Hyphenation exceptions dictionary


Recommended Posts

I realize that we're limited to the Hunspell hyphenation dictionaries and that Hunspell doesn't allow user hyphenation dictionaries like it does for spelling, but would it be possible for us to create an Affinity-specific exceptions list in Settings (like AutoCorrect) that Affinity could use to override what Hunspell would do?

For example, Hunspell (US English) hyphenates cardiopulmonary as car~diopul~monary which is awful, it should be car~dio~pul~mo~nary.

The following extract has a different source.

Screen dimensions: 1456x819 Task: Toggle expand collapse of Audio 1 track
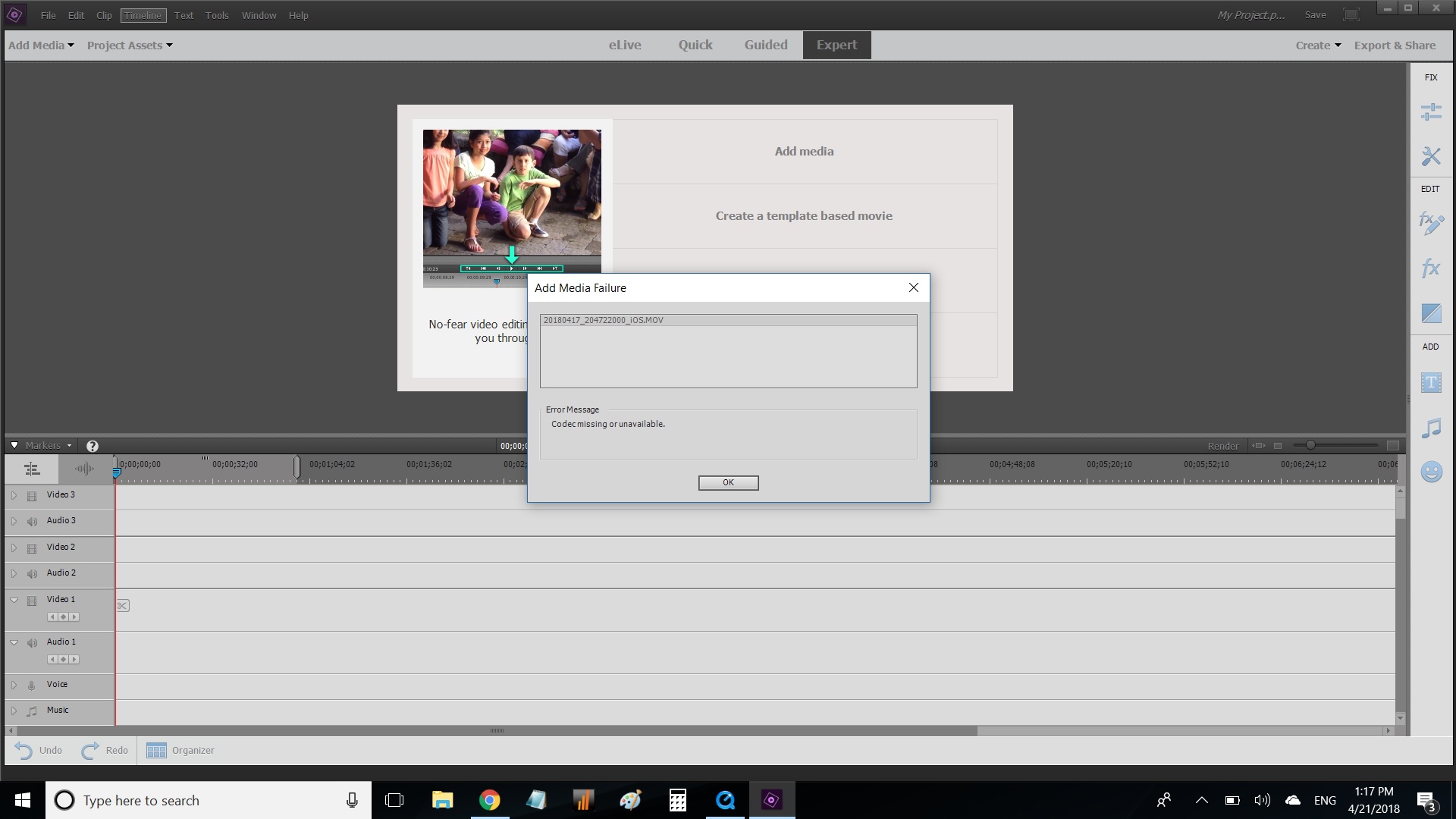coord(14,641)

Users could enter words with tildes at the desired break points. And to prevent a word from being hyphenated, enter it without any breakpoints. For example, Hunspell hyphenates Facebook as Face~book but a product name should never be hyphenated.

Thank you

Download a free manual for Publisher 2.4 from this forum - expanded 300-page PDF

My system: Affinity 2.4.2 for macOS Sonoma 14.4.1, MacBook Pro 14" (M1 Pro)

Link to comment
Share on other sites

On 2/19/2024 at 4:33 AM, MikeTO said:

I realize that we're limited to the Hunspell hyphenation dictionaries and that Hunspell doesn't allow user hyphenation dictionaries as it does for spelling, but would it be possible for us to create an Affinity-specific exceptions list in Settings (like Autocorrect) that Affinity could use to override what Hunspell would do?

For example, Hunspell (US English) hyphenates cardiopulmonary as car~diopul~monary which is awful, it should be car~dio~pul~mo~nary.

Users could enter words with tildes at the desired break points. To prevent a word from being hyphenated, enter it without any breakpoints. For example, Hunspell hyphenates Facebook as Facebook, but a product name should never be hyphenated.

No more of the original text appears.